When Winnie returns home after her 24 hours with the Tucks, she seeks comfort from her mother as well as from a child-size rocking chair she was given years ago. Winnie's desire to seek comfort from something like this rocking chair illustrates one element in the novel's broader exploration of what it means to grow up. Though Winnie can step outside her fence and experiment with adulthood, her reliance on the rocking chair suggests that she will also naturally step back inside and toward her family, looking for comfort and assurance from familiar and childish things. This tension indicates that Winnie is still in the beginning stages of her coming-of-age journey and will continue to move back and forth between the wider, scary adult world and the safe and comforting world of childhood. Still, that childhood world doesn't fit as comfortably as it did when Winnie was a small child, just as the rocker is no longer truly the right size for Winnie.

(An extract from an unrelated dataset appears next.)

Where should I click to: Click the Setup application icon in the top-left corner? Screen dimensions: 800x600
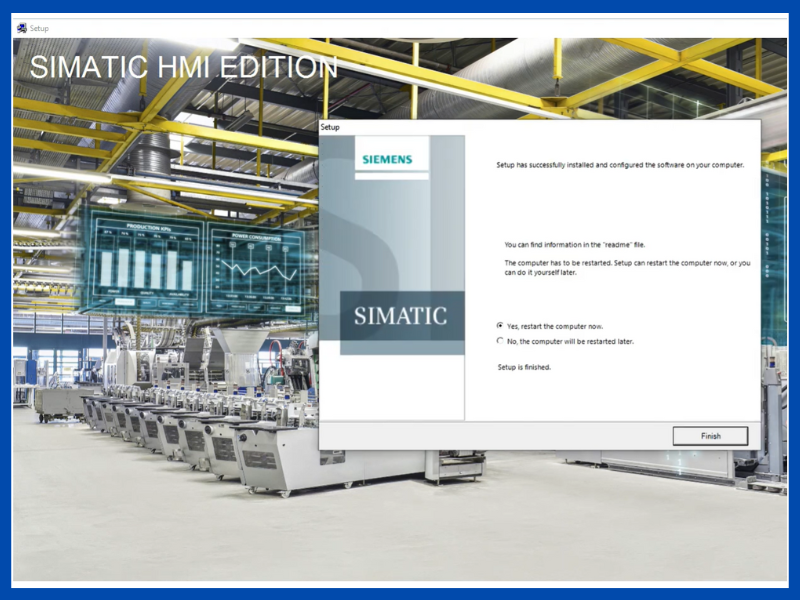tap(21, 28)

Winnie's Rocking Chair Quotes in Tuck Everlasting
Winnie pulled her little rocking chair up to her bedroom window and sat down. The rocking chair had been given to her when she was very small, but she still squeezed into it sometimes, when no one was looking, because the rocking made her almost remember something pleasant, something soothing, that would never quite come up to the surface of her mind. And tonight she wanted to be soothed.
Was Mae weeping now for the man in the yellow suit? In spite of her wish to spare the world, did she wish he were alive again? There was no way of knowing. But Mae had done what she thought she had to do.